More than 2,500 visitors have so far flocked to see the white tailed sea eagles from the newly installed viewing and information point in Mountshannon since it was officially opened on July 4.
Located at Mountshannon Pier and funded by Clare County Council, the new tourism development features telescopes and information displays about Ireland’s largest and most spectacular breeding birds, including the first of the species to be born in the country in 110 years.
The facility is being operated by the Mountshannon Eagle Group, Mountshannon Community Council and the Golden Eagle Trust and will remain open until the end of September.
Speaking about this new facility, Congella McGuire, Clare heritage officer, said the introduction of the viewing point “has further increased public interest in the local White-Tailed Sea Eagle population, without disturbing them in their natural habitat”.
She said since the birds first arrived in Mountshannon three years ago, the council has worked closely with the Golden Eagle Trust and the local community to ensure they are afforded every opportunity to thrive.

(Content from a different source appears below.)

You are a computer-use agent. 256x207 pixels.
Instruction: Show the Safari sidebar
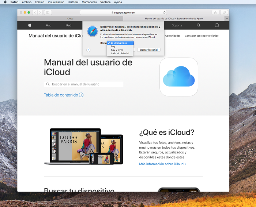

“The delivery of this viewing and information point further safeguards these impressive birds and their nesting activities, as well as promotes their ecology and conservation. It’s also an excellent addition to the local tourism infrastructure,” she added.
Dr Allan Mee, White-Tailed Sea Eagle project manager, expressed his delight at the popularity of the information and viewing point.
“It is very encouraging to see that the general public has shown significant interest in this structure, which is purpose-built and designed specifically for the purposes as a bird-viewing and information point.
“The good will and support shown by the local community and Clare County Council have been central to the success of this project to date and we look forward to promoting Mountshannon as an example elsewhere of how best to increase public access to and awareness of such birds, without disturbing them, especially during nesting periods,” Dr Mee said.
Commenting on the amount of footfall in the area since the viewing point was officially opened, Denis Minogue, of the Mountshannon Eagles Group, said the group had welcomed on average 130 people every day during the opening week. This rose to around 150 to 200 people each day, which he said “underlines the significant public interest in the birds”.
“Being able to view a breeding pair of White-Tailed Sea Eagles in their natural habitat is not only a unique experience but something the people of Mountshannon and those who live around Lough Derg are very proud of. We look forward to working with the local community and other groups to ensure that the birds are protected into the future,” he said.
The Mountshannon breeding pair, named Saoirse and Caimin, are now five and six years old, respectively, and were originally collected as chicks on the island of Frøya, off the west coast of Norway, by the Golden Eagle Trust. The birds were released in Killarney National Park, before relocating to Lough Derg in 2011.